Swiss scientists have developed a rapid method of analysing breath to reveal our body’s biochemical processes. The technique, which uses commercially available equipment, might be used in the clinic to diagnose a patient’s health. 

Renato Zenobi and his colleagues from the Swiss Federal Institute of Technology, Zurich, have found a way to rapidly detect the heavier, non-volatile compounds present in our breath, which are signatures of our body’s metabolism. Before now, Zenobi explains, only relatively light vaporous compounds had ever been collected. ’But breath is not really a gas - it’s like an aerosol, with tiny droplets,’ he said. Dissolved in those droplets are heavier molecules, like sugars or ureas: our body’s metabolic products. 

The researchers used extractive electrospray ionisation (EESI) mass spectrometry to detect a wide range of breath compounds. The method uses a relatively cheap, commercially available mass spectrometer. 

Within a second of a patient breathing into the device, their ’breath fingerprint’ appears on a computer screen. This avoids the tedium of complicated sample collection and pre-treatment processes employed by competing techniques, Zenobi claims. 

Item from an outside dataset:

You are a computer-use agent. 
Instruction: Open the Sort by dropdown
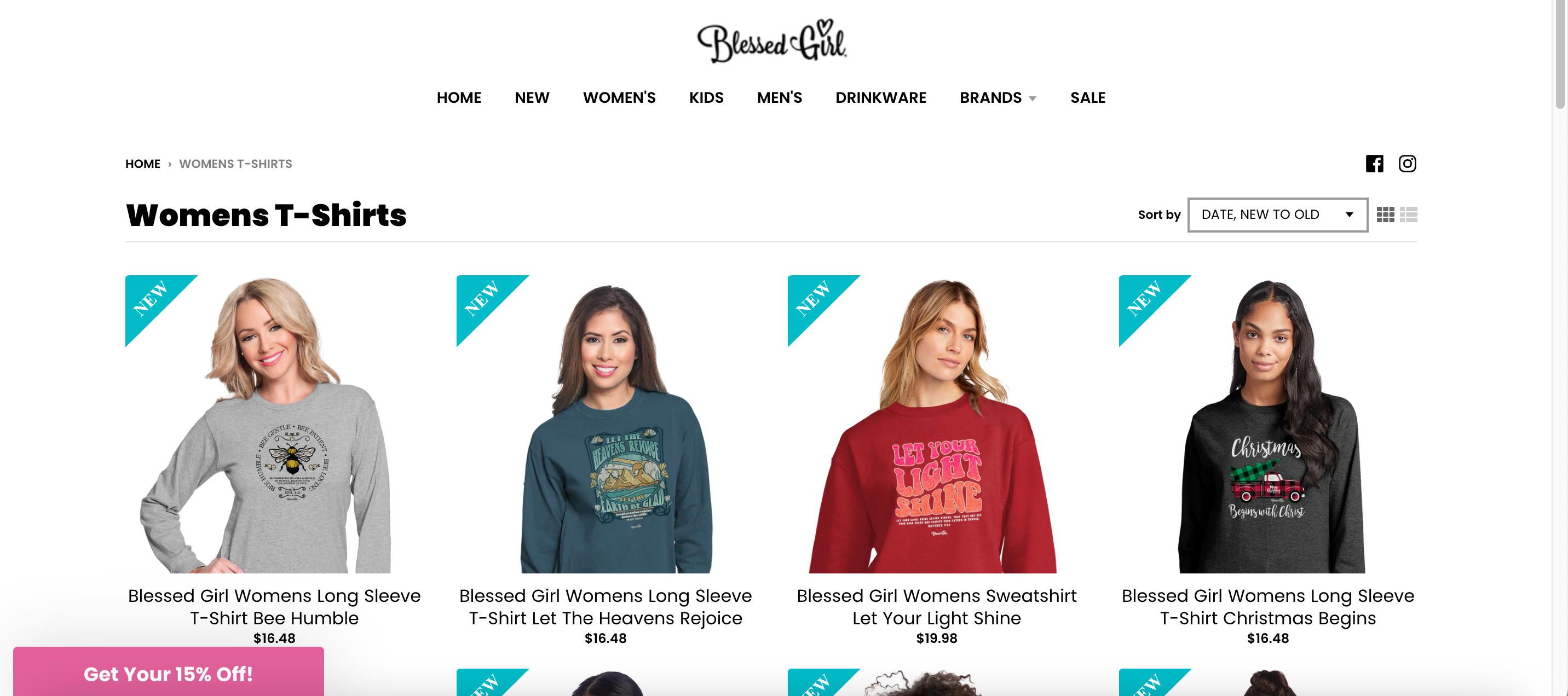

To illustrate their technique, Zenobi’s team investigated the effect of drinking beer, smoking cigarettes, and eating garlic on metabolism. Their preliminary results showed it was possible to detect the body’s biochemical processes changing in real time: after smoking, for example, the conversion of nicotine to cotinine provided a biomarker that could be followed in the breath fingerprint. 

’The potential for obtaining biologically significant information from the involatiles in breath opens a significant new area of analytical chemistry,’ commented Graham Cooks, who works in mass spectrometry at Purdue University, Indiana, US. The mass spectrometry method, he said, was an elegant variant on desorption electrospray ionisation (DESI), a way of ionising bulk solid or liquid samples without preparation. 

The researchers were also able to selectively detect the sulphurous compounds released by garlic, using silver cations to help the molecules to ionise. In the long term, Zenobi said, breath analysis could be used for clinical diagnosis, or as a base for biomarker research. But the method could also be applied to study other aerosol-like vapours: to detect the ripening of fruit, for example, by analysing the air around the food.